Pancakes and Cookies and Doom
Facing Fears: A Morning Journey

It started with a stare down. I took a few steps into my morning walk on the street where I grew up in Boardman, Ohio. A full-grown, mean-looking German Shepherd stood solid and ready with his eyes zeroed in on my chicken legs. I was not about to start my day challenging that canine and luckily a side street allowed me to exit stage left, praying the whole way that I wouldn’t get attacked from behind.
My morning walks are non-negotiable for me, even when traveling. When I visit my hometown, I keep this routine and walk from my parents house up to the high school or middle school, sometimes around the track and back. Every time, memories flood my mind of when I walked to school and grasshoppers jumped at me, which I still hate to this day, and then wonder why the sidewalks still haven’t been repaired. It has been more than 40 years, and the seismic cracks are still dangerously disjointed. It was a good thing I wore hiking shoes to navigate over tree roots, through gravel, and up and down ramps of broken cement.

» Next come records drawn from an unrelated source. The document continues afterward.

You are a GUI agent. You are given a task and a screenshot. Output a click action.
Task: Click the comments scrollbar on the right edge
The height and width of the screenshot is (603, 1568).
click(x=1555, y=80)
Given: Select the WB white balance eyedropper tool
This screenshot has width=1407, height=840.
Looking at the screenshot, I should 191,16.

Not long after almost become a dog’s breakfast, I wished I had rainboots because it started to sprinkle, light at first, then pour, hard. It was a hard, it was a hard…singing to myself, “a hard rain’s a-gonna fall.” Everything in my head circles back to a Bob Dylan song. Bob provides the soundtrack to my life.

Later into my walk, I approached a pack of geese blocking the road like a gang protecting their turf near the track stadium. Several hissed in my direction. Fearing their bold aggression, I chose to walk through the grass to avoid confrontation. Only to look down and see the patch of clovers, with bees buzzing and ready to sting.

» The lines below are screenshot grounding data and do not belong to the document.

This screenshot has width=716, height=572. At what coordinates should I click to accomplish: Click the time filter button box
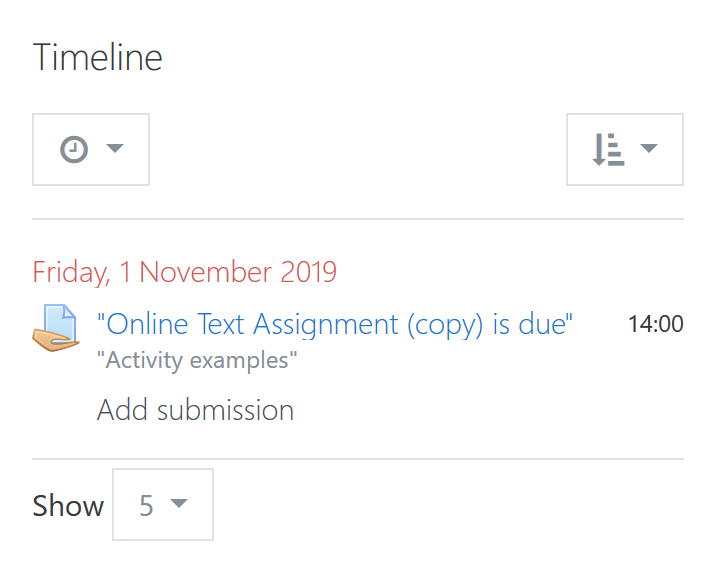coord(91,149)
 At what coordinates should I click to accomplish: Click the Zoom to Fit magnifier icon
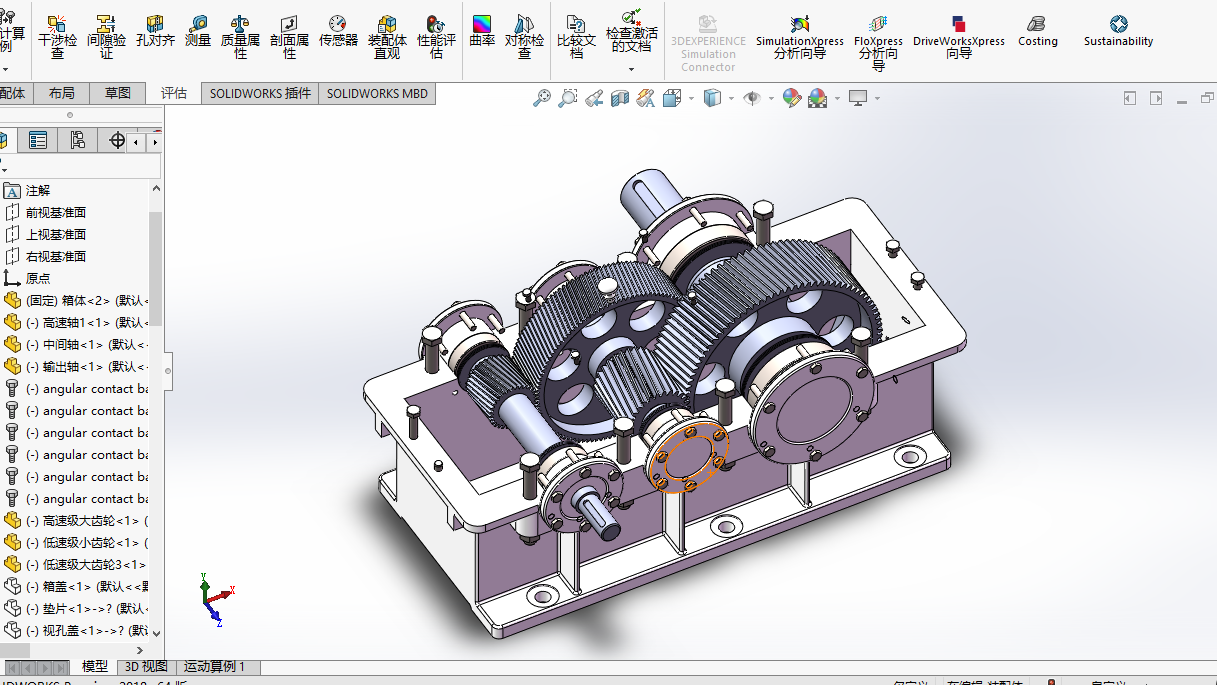542,98
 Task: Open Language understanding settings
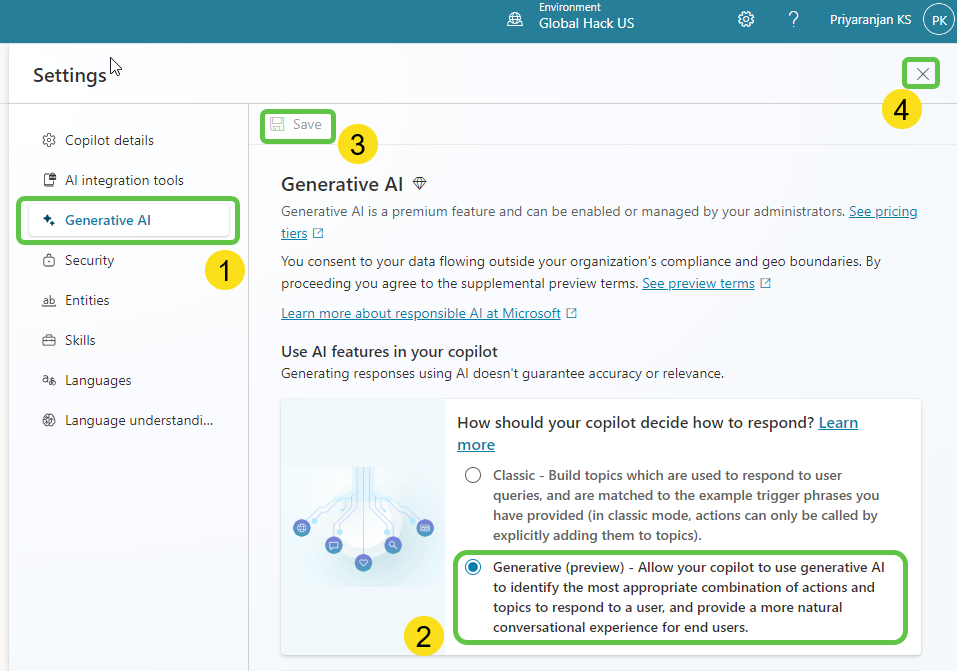coord(138,421)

If that wasn’t enough, I heard a flock of seagulls squawking from the top of the high school. They were clearly off course and I prayed again, this time that the disoriented fowl wouldn’t fly toward me and peck my eyes out. Oh no, no, no I’ve watched that movie many times before.
I wondered why I felt so much fear and sense of doom while trying to enjoy my walk. Then I remembered the day before when we had an emergency alert on our phone stating to “stay inside and lock your doors.” It was overly vague and highly alarming. The alert sounded the same as an Amber or weather alert, but with minimal information. I immediately looked outside to collect my own facts about the situation. But there was nothing to see or hear. No Armageddon, no mass riot, no explosions, or bomber jets overhead. My son suggested we go back inside, lock the doors and search social media for clues. We found nothing.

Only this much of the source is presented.